— BEGIN Dataset records —
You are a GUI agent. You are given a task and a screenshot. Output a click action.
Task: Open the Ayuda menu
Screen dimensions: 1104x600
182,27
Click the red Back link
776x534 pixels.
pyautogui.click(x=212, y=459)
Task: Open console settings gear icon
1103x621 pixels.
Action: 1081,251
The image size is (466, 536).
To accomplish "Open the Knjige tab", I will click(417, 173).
— END Dataset records —
— BEGIN Dataset records —
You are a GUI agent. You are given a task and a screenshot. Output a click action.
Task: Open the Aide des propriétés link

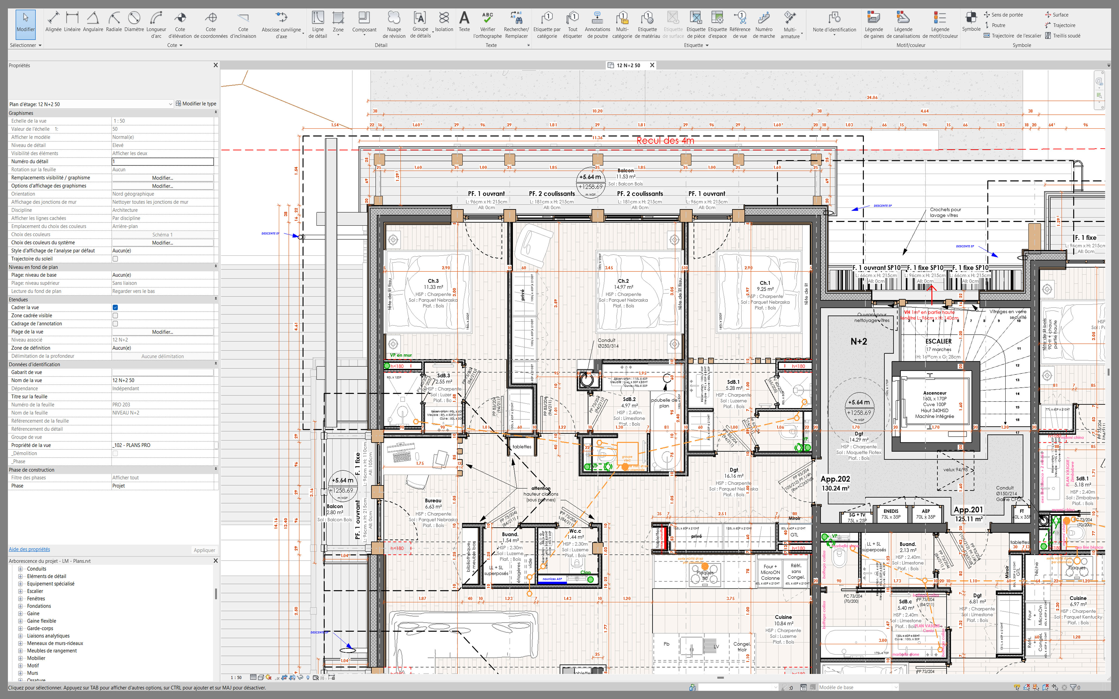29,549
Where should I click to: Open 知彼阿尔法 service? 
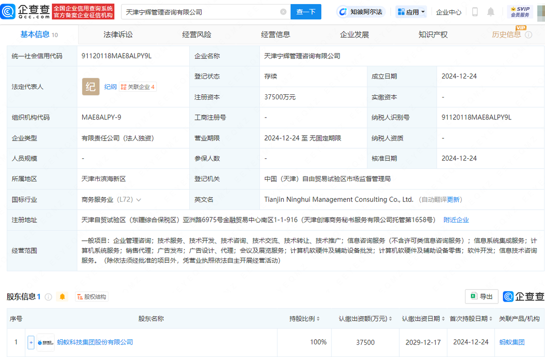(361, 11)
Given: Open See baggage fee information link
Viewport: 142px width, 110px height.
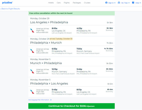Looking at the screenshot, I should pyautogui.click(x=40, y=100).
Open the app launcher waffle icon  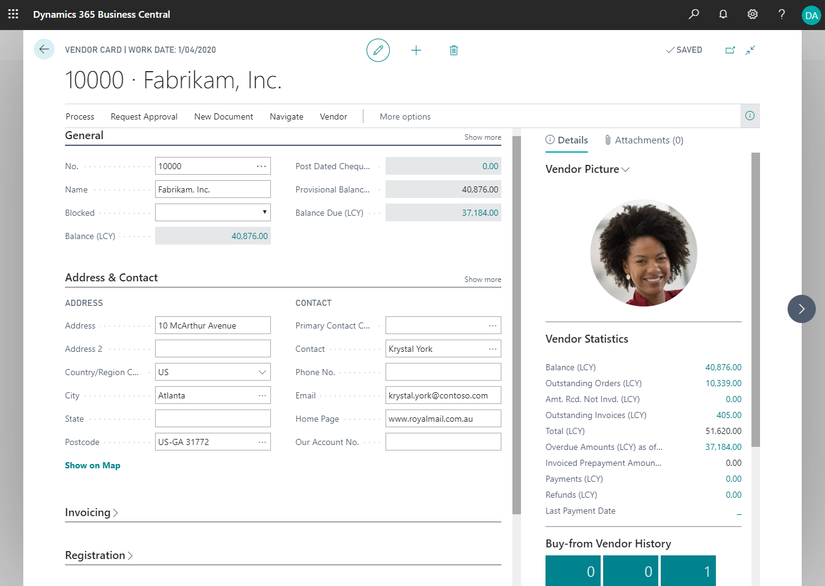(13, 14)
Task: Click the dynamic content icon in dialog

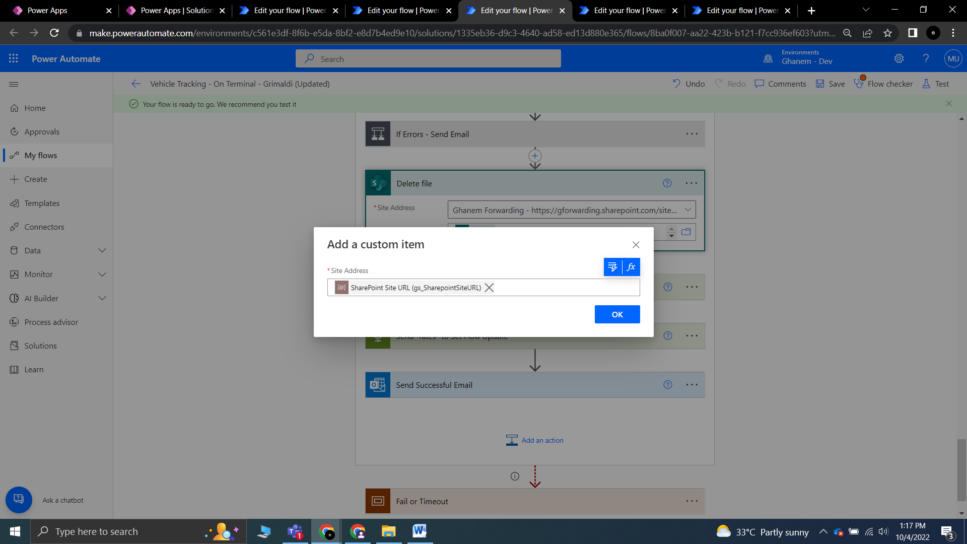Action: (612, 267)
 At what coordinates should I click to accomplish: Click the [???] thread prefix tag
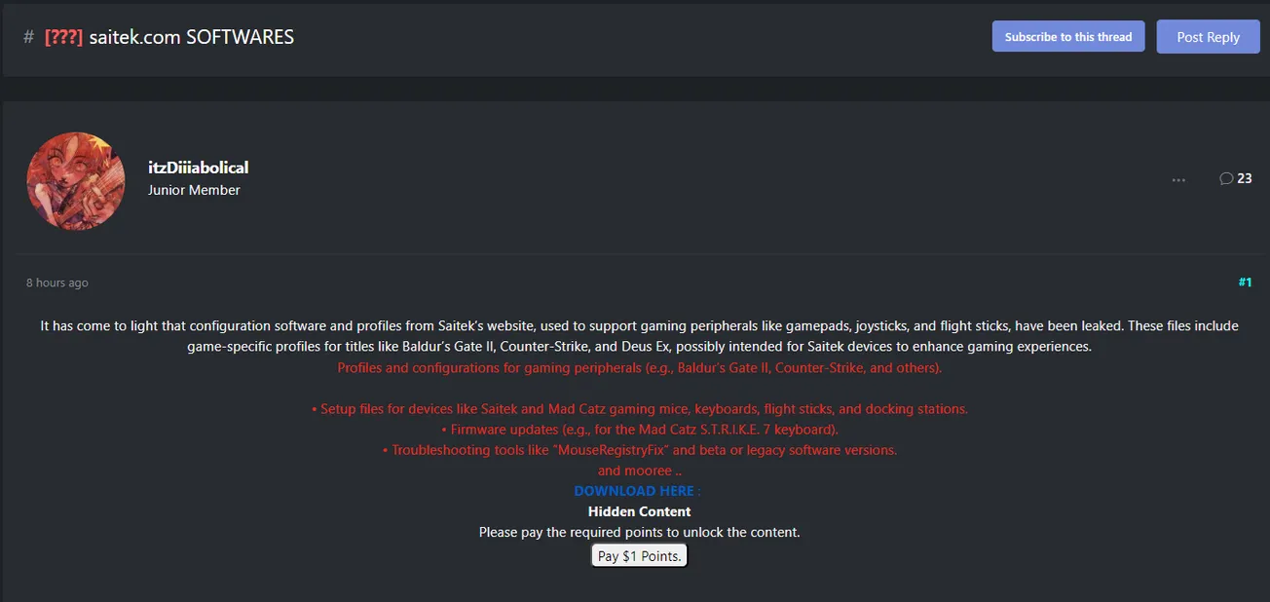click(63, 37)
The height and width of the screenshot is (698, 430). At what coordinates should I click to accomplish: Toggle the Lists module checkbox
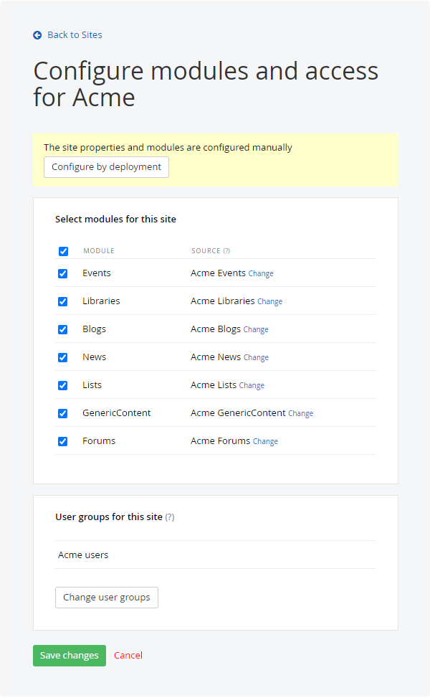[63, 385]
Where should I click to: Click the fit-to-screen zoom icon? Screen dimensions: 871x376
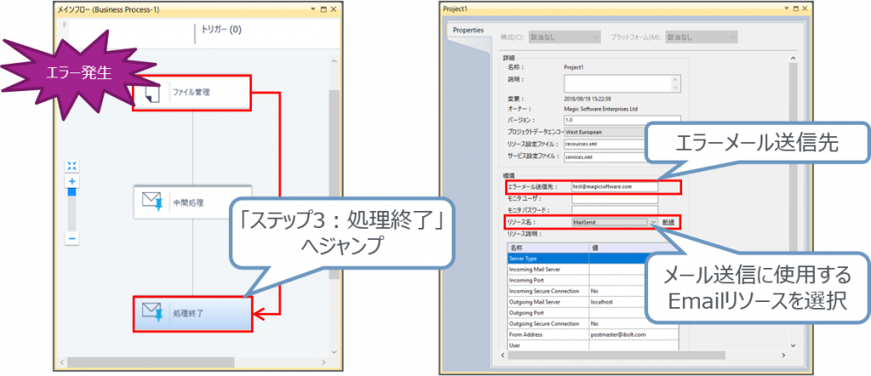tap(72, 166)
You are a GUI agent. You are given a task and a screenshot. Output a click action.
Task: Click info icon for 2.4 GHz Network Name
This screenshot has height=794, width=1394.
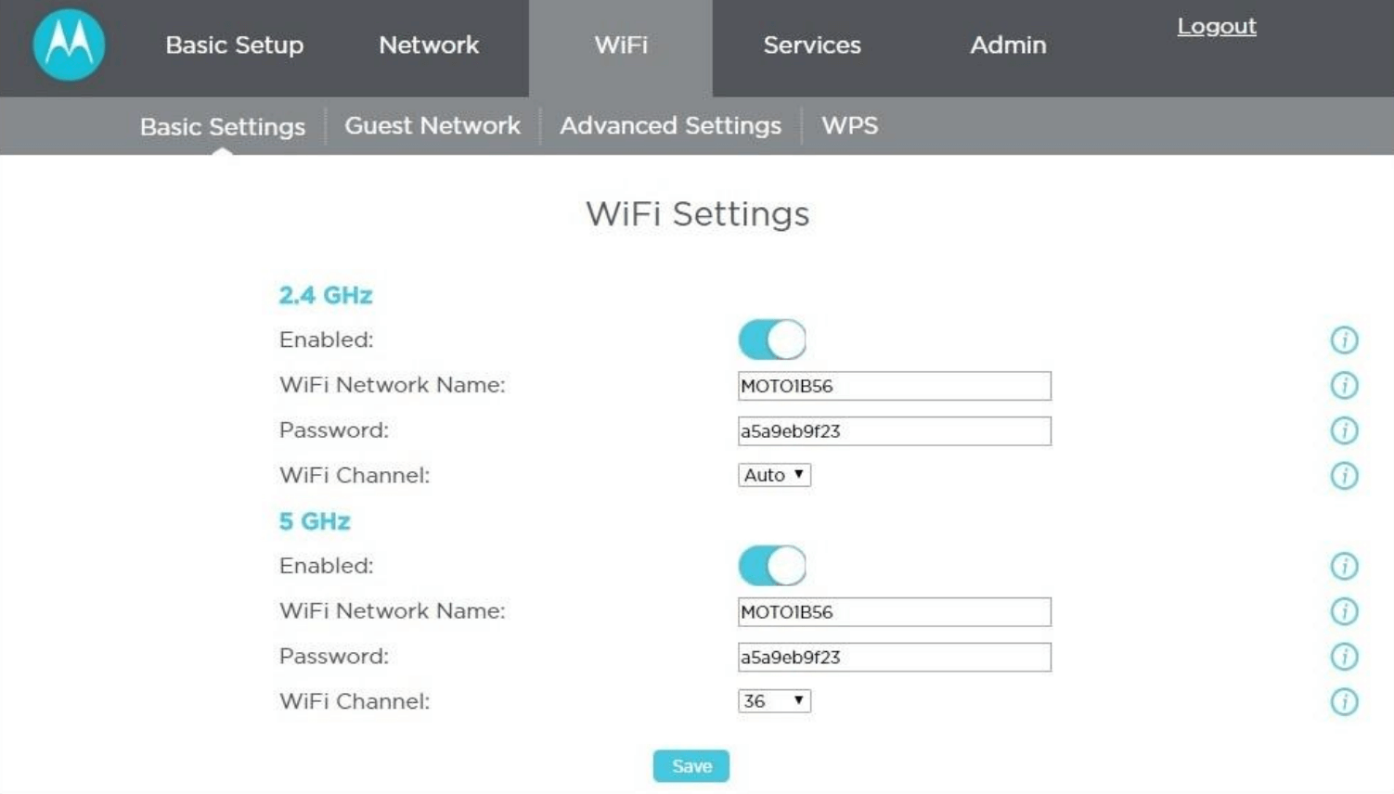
— END Dataset records —
Short problem ::
Output the lines from the line with "At what coordinates should I click to accomplish: Click" to the line with "This screenshot has height=794, width=1394.", both included, as a JSON list of strings with one string per line and no blank lines. Leave the pictures out.

Exercise answer ::
[
  " At what coordinates should I click to accomplish: Click the [???] thread prefix tag",
  "click(63, 37)",
  "The height and width of the screenshot is (698, 430). At what coordinates should I click to accomplish: Toggle the Lists module checkbox",
  "[63, 385]",
  "Where should I click to: Click the fit-to-screen zoom icon? Screen dimensions: 871x376",
  "tap(72, 166)",
  "You are a GUI agent. You are given a task and a screenshot. Output a click action.",
  "Task: Click info icon for 2.4 GHz Network Name",
  "This screenshot has height=794, width=1394."
]